Presidents Day (or Presidents' Day)

What is Presidents Day?

Well it's a combination of our nation's two greatest presidents' birthdays, George Washington (February 22nd) and Abraham Lincoln (February 12th). Or should that be written the other way around based on which birthday comes first in the month or who historians believe is the greater of the top two presidents?

Or is Presidents Day supposed to celebrate all the presidents? There have been 43 men who have served in the nation's highest office, remember Grover Cleveland was the 22nd and 24th president...s.

What are we supposed to do on this quasi-holiday? Quasi, because federal jobs have the day off while non-government jobs go on like it was a day in August. Some college level schools are opened, while others aren't. No matter what, nobody does anything to celebrate the day like the Fourth of July except of course for businesses using the day to promote sales.

There is no solution for what we should do on this holiday. Maybe sit around the fire and tell sad tales about James Buchanan or hang stove-pipe top hats on the Lincoln pole...or log.

We can learn about our nations leaders.

-There have been 44 presidents and 43 men elected to the office under our current Constitution which was written in 1787 and began in 1789.



-prior to our current Constitution there were 7 presidents under the Articles of Confederation.

-George Washington was unanimously elected twice and established the precedent of only serving two terms.



-John Adams was the first vice president of the United States and the first to be elected to president as an incumbent vice president. Adams was the first to move in to the White House in November of 1800. He was the first to lose reelection.



-Thomas Jefferson was the first and only sitting vice president to defeat a sitting president in the election of 1800. Jefferson was the first president to be sworn in in the nation's permanent and new capital, the city of Washington. Jefferson was also the first to be elected by the House of Representatives.



-James Madison was the last commander-in-chief to lead troops in battle during the War of 1812.



-James Monroe ran unopposed for reelection in the election of 1820 after the Federalist Party became no more of a threat after the War of 1812. Monroe received all but one electoral vote so that Washington would remain the only individual elected unanimously. John Quincy Adams received that one electoral vote.



-John Quincy Adams was the first son of a U.S. president elected president and the second to be elected by the House of Representatives. In the election of 1824 four members of the Democratic-Republicans ran against each other since there was no Federalist challenge, Andrew Jackson received the plurality of both popular and electoral votes but not a majority needed. Speaker of the House Henry Clay, the fourth place winner in the election, made a deal with Adams to help elect him. Jackson called this a "corrupt bargain" when the House elected the second place Adams.
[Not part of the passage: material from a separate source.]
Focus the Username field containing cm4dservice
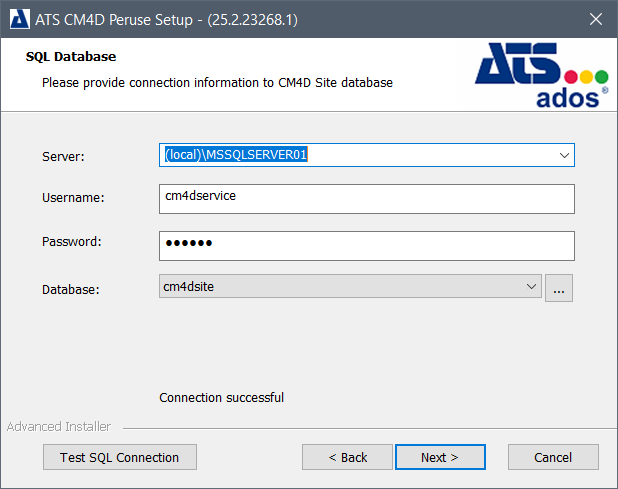618x489 pixels. (x=366, y=199)
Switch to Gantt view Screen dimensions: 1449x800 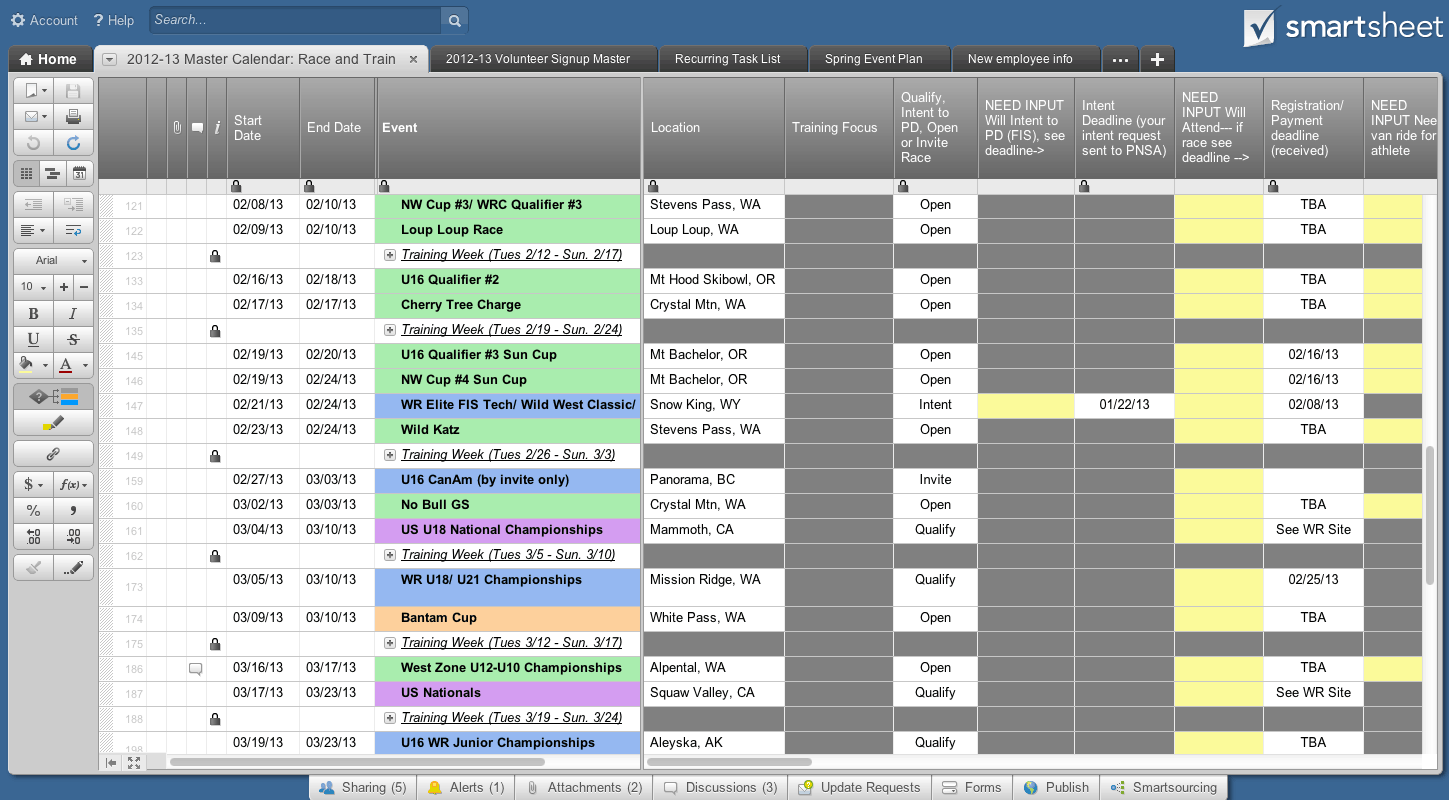tap(53, 173)
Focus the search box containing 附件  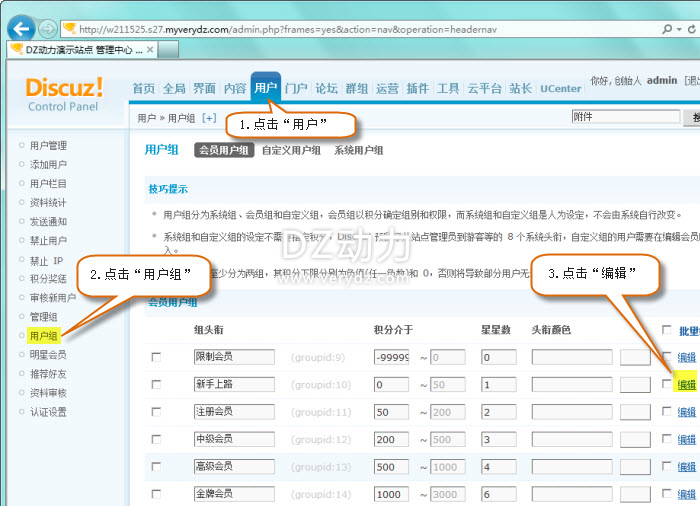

Henry Clay became Adams' Secretary of State, once a stepping stone to the presidency, since Monroe, Madison, and Jefferson had each been secretaries of state prior to the presidency.



-Andrew Jackson finally became president four years later and became the first Democrat elected. He claimed to be the first man of the people elected. He was the first to be sworn in on the East front of the Capitol. Jackson was the first president to have his life threatened by an assassin. The assassin, Richard Lawrence, fired twice and each time his two separate guns backfired. Jackson beat him with his cane. Jackson is the only president to have an era named after him.



-Martin Van Buren, a founding member of the Democratic Party and former secretary of state for President Jackson became the last sitting vice president to be directly elected to the presidency in 1836.



-William Henry Harrison was the first Whig elected to the presidency and the first president to die in office. He was then the oldest elected (Ronald Reagan would take that title in 1980) and gave the longest inaugural address on one of the coldest March 4ths without a top hat or overcoat. He caught pneumonia and died 30 days later.



-John Tyler became the first vice president to be elevated to the presidency through the death of the president. It was unclear as to what was to happen if a president died. This became known as the Tyler precedent and would be written into the Constitution in February of 1967 as the 25th Amendment. Tyler became the first president threatened with impeachment and to be absolved of a political party making him without a political party. He was the first not to be renominated, since he had no party, the Whigs, and his former party the Democrats wouldn't nominate him, Tyler did not run. John Tyler's first wife Letitia passed away while in office, and became the first president to marry while in office. Julia Tyler became the youngest first lady at that time at the age of 24.



-James K. Polk set out to accomplish four goals and achieved all four goals and chose not to run for reelection. He made the United States a continental power by acquiring Oregon and after war with Mexico in the Mexican-US War California and New Mexico territory were added.



-Zachary Taylor was the second and last Whig elected. He was also the second president to die in office. A hero of the Mexican-US War, Taylor was believed to be poisoned but in 1991 it was proven that he was not.



-Millard Fillmore put off the Civil War by signing the Compromise of 1850. Attempted for a third term in 1856 as a Know-Nothing Party candidate.



-Franklin Pierce is related to First Lady Barbara Bush, as her maiden name is Pierce. Pierce is considered one of the worst presidents for not preventing the Civil War.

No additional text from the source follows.